***** Text passage

Internal engine friction and accessory frictional losses contribute to engine braking but not nearly as much as the power drag it takes to keep a pressure drop within the manifold when the thottle is closed. You can eliminate compression, because if the throttle is closed, there is very little to compress and even if there was, the trapped air/spring effect would pretty much equalize the effort......like a diesel!

So......think diesel engine.....no throttle, not much engine braking.....a "Jake Brake" is somewhat helpfull though!

John

[Greg Locock]

MAP with a closed throttle is at most -80 kPA, according to my gauge. So there is no air in the throttle to do any work on.

[NTSOS]

Greg, first, you have a small inlet oriface that is the throttle plate at idle. Then you have valve overlap...a direct link to outside air pressure via the exhaust valve. Each time an inlet valve opens, air trys to re-pressurize the inlet/plenum chamber especially when the throttle is closed. To achieve and maintain a pressure drop takes effort/work.....otherwise according to your reasoning, a vacuum pump would not need a motor to achieve or maintain a pressure drop.

John

[Greg Locock]

I agree about the overlap as a source of extra air, but, by direct measurement, not /much/ is getting back into the plenum. Wish I had a dyno!.

[NTSOS]

Wish I had a dyno!.

If you had an SI vehicle with a non-lockable steering column.........turn off the ignition at 50mph and keep you foot on the throttle......record 50 - 0 time.

Same thing with foot off the throttle.

A CI vehicle doesn't have a throttle......it also does not stop as well.

John

[J. Edlund]

Originally posted by Greg Locock
MAP with a closed throttle is at most -80 kPA, according to my gauge. So there is no air in the throttle to do any work on.

Sure there is air, you even claim that yourself when you say that you reach -80 kPa at most. There is no such thing as a negative pressure, so what you actually mean is that the pressure in the manifold is about 20 kPa since those gauges are usually graded from zero at atmospheric pressure which is about 100 kPa. So, in order to reach a pressure of 20 kPa there must be some gas there as the pressure would be 0 kPa otherwise.

Originally posted by NTSOS
If you had an SI vehicle with a non-lockable steering column.........turn off the ignition at 50mph and keep you foot on the throttle......record 50 - 0 time.

Same thing with foot off the throttle.

Many newer cars have electronic throttles, so they probably close the throttle when the engine is turned off independent of throttle position. So, this should be done with an older car.

[Greg Locock]

Did it, in a less scientific way. Subjectively I could not tell the difference in retardation throttle open and throttle closed.

**********

### [Task to carry out]
Answer these from the engine-braking thread:
1. What is the most negative manifold pressure Greg Locock says his gauge shows with the throttle closed?
2. At what speed does NTSOS suggest turning off the ignition for the 50 - 0 test?
3. When Greg Locock tried the test, what did he notice about retardation with the throttle open versus closed?

***** Provided material

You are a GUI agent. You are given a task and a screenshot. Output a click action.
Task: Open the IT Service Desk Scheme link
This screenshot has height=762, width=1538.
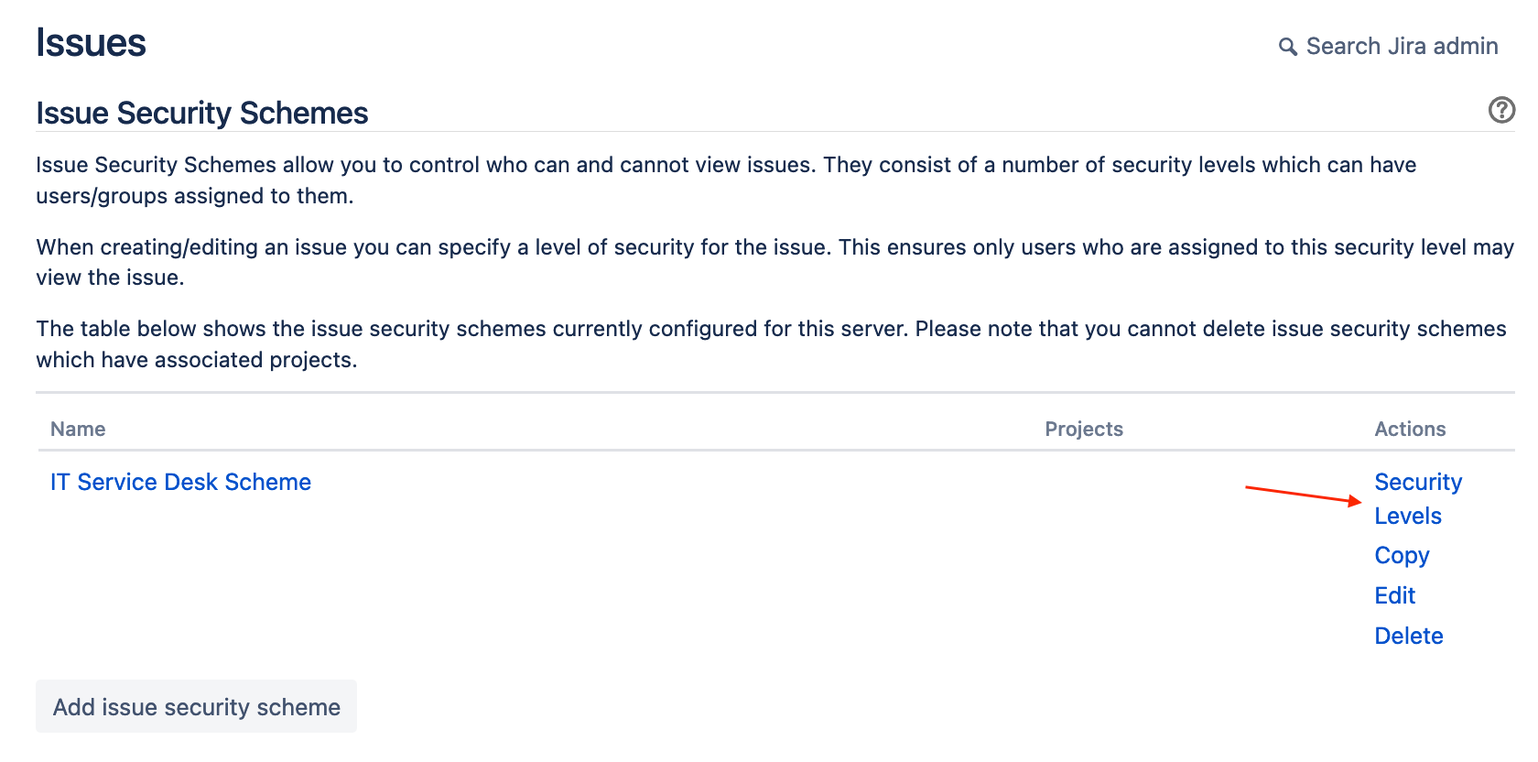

**********

### [Output below]
1. -80 kPa.
2. 50 mph.
3. He could not subjectively tell a difference between throttle open and throttle closed.